Did Pope Pius XII and the Vatican really do nothing during the Holocaust to help Jews?

(Page 3 of 4)

There was to be a further decisive papal rescue action after the German occupation of Hungary in March 1944. Under the leadership of the Pope's senior representative in Budapest, the Papal Nuncio Angelo Rotta, the diplomats of eight neutral countries represented in the Hungarian capital -- including the Swedish ambassador and his staff, prominent among them Per Anger and Raoul Wallenberg -- organized a city-wide rescue scheme.

Under Rotta's energetic lead, an "International Ghetto" was established in the northern section of the city, in which more than 40 safe houses were established, marked by the Vatican emblem, and other national emblems. Into these safe houses -- a series of tall, modern apartment buildings -- 25,000 Jews found refuge, and survived. Elsewhere in Budapest, Roman Catholic institutions hid several thousand more Jews in their cellars and attics.

The influence and authority of Pius XII was wide-ranging. In the port of Fiume, the Italian police chief, Giovanni Palatucci -- the nephew of an Italian bishop, Giuseppe Palatucci -- together with his uncle, saved 5,000 Jews from deportation during the German occupation of the port. They did so by providing the Jews with false identity papers, enabling them to gain safety in the bishop's diocese in southern Italy. For helping the Jews of Fiume, Giovanni Palatucci was arrested by the SS and sent to Dachau, where he was executed.

Pius XII took a direct part in sending money to support the Jewish refugees from Fiume. He also sent considerable sums of money to other rescuers of Jews in Italy, and to the French Capuchin monk, Father Pierre-Marie Benoit, from whose monastery in Marseille several thousand French Jews were smuggled across the borders of neutral Spain and Switzerland.

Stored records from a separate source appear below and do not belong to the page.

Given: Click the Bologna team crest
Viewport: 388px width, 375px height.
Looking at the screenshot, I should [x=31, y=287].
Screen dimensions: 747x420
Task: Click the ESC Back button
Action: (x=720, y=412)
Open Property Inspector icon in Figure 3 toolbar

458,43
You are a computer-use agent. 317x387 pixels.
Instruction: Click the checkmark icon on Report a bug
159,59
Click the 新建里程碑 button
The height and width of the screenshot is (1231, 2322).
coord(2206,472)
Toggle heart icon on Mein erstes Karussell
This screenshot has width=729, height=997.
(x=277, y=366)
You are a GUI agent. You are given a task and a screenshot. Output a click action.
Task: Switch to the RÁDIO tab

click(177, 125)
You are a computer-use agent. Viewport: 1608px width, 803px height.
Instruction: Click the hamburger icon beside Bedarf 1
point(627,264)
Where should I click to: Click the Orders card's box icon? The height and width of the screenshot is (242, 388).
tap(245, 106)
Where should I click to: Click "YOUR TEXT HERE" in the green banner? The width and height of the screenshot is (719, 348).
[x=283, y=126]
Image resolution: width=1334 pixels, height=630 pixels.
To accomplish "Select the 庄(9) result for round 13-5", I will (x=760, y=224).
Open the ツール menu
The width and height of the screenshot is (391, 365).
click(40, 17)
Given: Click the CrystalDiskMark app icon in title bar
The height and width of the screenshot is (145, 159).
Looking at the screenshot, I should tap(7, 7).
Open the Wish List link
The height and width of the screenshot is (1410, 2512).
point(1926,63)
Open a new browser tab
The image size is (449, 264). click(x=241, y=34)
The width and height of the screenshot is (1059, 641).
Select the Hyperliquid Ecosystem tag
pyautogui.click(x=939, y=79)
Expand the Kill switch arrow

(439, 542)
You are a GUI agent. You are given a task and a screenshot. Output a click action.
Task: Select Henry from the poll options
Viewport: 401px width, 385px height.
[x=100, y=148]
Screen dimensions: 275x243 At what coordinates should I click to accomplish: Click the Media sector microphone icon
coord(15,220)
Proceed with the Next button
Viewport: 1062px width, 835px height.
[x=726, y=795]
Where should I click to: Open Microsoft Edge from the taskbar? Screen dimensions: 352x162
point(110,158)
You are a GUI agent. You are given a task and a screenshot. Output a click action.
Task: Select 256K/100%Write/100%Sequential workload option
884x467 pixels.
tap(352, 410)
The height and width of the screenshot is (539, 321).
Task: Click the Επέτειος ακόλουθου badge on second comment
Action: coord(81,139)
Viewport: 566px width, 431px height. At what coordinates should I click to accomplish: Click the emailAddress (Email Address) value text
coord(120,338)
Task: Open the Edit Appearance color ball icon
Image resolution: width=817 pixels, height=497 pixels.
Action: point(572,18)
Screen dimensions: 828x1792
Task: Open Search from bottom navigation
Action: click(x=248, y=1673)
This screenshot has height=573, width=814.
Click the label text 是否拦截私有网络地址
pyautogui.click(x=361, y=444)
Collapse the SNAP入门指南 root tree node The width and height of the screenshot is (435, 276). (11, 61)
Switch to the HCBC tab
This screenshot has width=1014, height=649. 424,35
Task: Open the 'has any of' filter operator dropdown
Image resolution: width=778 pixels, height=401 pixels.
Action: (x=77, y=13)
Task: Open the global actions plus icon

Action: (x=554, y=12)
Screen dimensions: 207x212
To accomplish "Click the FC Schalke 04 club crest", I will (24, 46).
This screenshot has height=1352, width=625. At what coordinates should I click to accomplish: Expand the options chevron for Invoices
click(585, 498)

AMONG THE LEADING Roman Catholic clergymen who helped save Jews was Archbishop Giovanni Montini, the future Pope Paul VI. When the government of Israel asked him, in 1955, to accept an award for his rescue work during the Holocaust, Montini replied: "All I did was my duty. And besides I only acted upon orders from the Holy Father."

When the deportation of 80,000 Jews from Slovakia to Auschwitz began in March 1942, Pius authorized formal written protests by both the Vatican secretary of state and the papal representative in the Slovak capital, Bratislava.

When a second round of deportations began in Slovakia the following spring, Pius wrote a letter of protest to the Slovak government. Dated April 7, 1943, it was outspoken and unambiguous. "The Holy See has always entertained the firm hope," Pius wrote, that the Slovak government "would never proceed with the forcible removal of persons belonging to the Jewish race. It is, therefore, with great pain that the Holy See has learned of the continued transfers of such a nature from the territory of the republic."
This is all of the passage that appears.